Oleh karena wewenang BK terbatas maka Solaiman berpendapat kasus Enny Anggrek lebih tepat di bawah ke ranah hukum. Karena perbuatan Enny diduga terindikasi melanggar kebijakan negara dalam penanganan covid-19.

“Kalau saya sih lebih tepat diproses di ranah hukum, oleh Kapolda. Karena ini bukan soal kehadirannya dalam kapasitas sebagai ketua DPRD atau tidak, tapi lokus kasusnya kan dia ikut berkumpul di tengah kerumunan masa, ya itu (berpotensi masuk pelanggaran hukum),” katanya.

Baca Juga:

https://tribuanapos.net/2020/04/05/gmit-putuskan-tunda-perjamuan-kudus-triwulan-i/

Wakil Ketua DPRD Yulius Mantaon menjelaskan, dirinya tidak ikuti perkembangan kehadiran Enny Anggrek di Bandara Mali dan kediaman Hamid di Bota, Alor Barat Laut. Sehingga Ketua Partai NasDem Alor tidak ingin mengomentari kasusnya.

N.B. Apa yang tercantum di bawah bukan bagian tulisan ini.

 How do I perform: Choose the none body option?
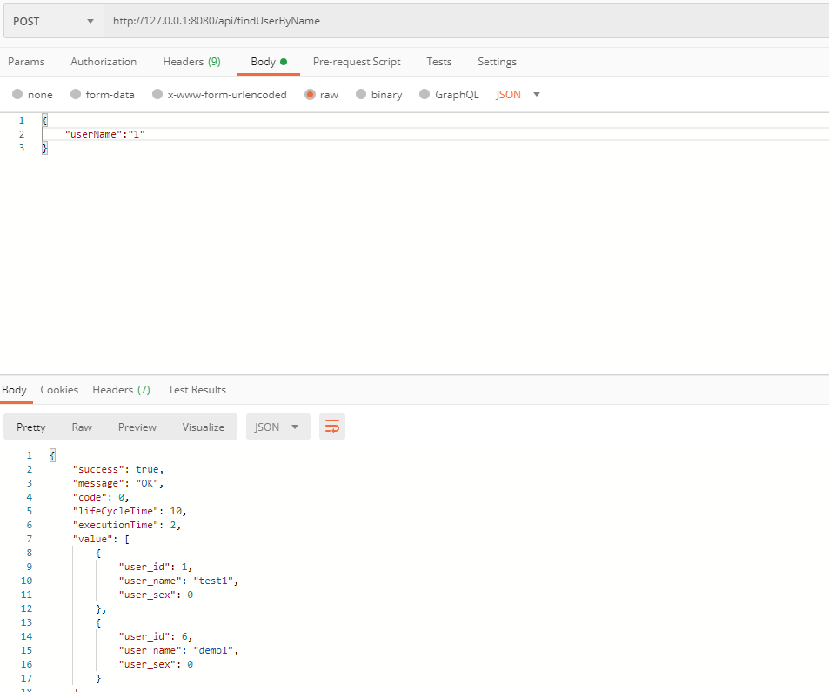(32, 94)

Namun, Ia mengatakan, kebijakan negara dalam pencegahan wabah covid-19, merupakan kebijakan yang dalam ilmu hukum disebut lex specialis. Sehingga semua orang wajib patuh pada kebijakan tersebut.

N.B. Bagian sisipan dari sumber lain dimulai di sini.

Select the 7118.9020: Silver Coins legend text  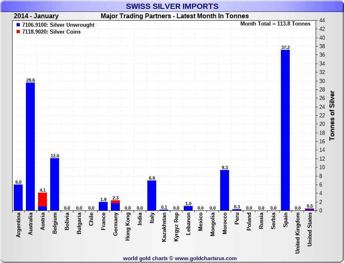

“Untuk penanggulangan covid-19 ini, ada Perbup, Pergub, ada Perpres, Maklumat Kapolri. Jadi itu merupakan lex specialis. Dia mengesampingkan ketentuan-ketentuan lain. Jadi nanti ditinjau, dilihat semua dari ketentuan-ketentuan itu. Ini keadaan darurat,” ujarnya.

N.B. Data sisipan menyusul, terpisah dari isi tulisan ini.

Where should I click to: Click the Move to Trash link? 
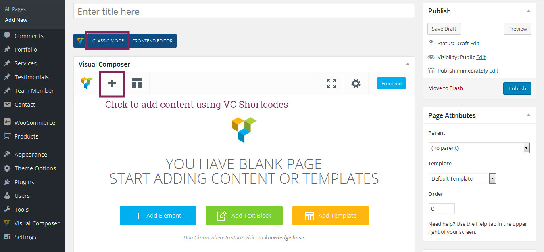[x=445, y=88]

Ditanya apakah BK pun bisa memeriksa Ketua DPRD? Yulius mengatakan, kasus tersebut lebih tepat masuk dalam ranah pidana. “Kalau (diperiksa) badan kehormatan, saya belum tahu perkembangnnya. Tapi perangkat hukum lebih tahu,” tutur politisi NasDem itu.

Tatib DPRD Alor Nomor 2 Tahun 2019 menjelaskan bahwa ada tiga jenis sanksi kode etik yang diatur. Kalau ada Anggota DPRD terbukti melakukan pelanggaran kode etik maka sanksinya paling rendah hanya teguran lisan, kalau menengah ada teguran tertulis, yang paling berat, diusulkan pemberhentian jabatan.

Diberitakan, Ketua DPRD Enny Anggrek dan Camat ABAL Debrina Lelang ikut menjemput kontestan LIDA 2020 Hamid Haan di Bandara Mali. Penjemputan itu di tengah kerumumunan masa. Sikap kedua pejabat tersebut oleh sebagian pihak disebut membangkang keputusan Presiden dalam penanganan pandemi covid-19 di tanah air.

Kapolda NTT pun kemudian memanggil Kapolres Alor AKBP Darmawan Marpaung, S.IK.,M.Si dan Wakil Bupati Alor Imran Duru, S.Pd, untuk didengar keterangannya di Polda NTT, Senin (6/4). (*dm).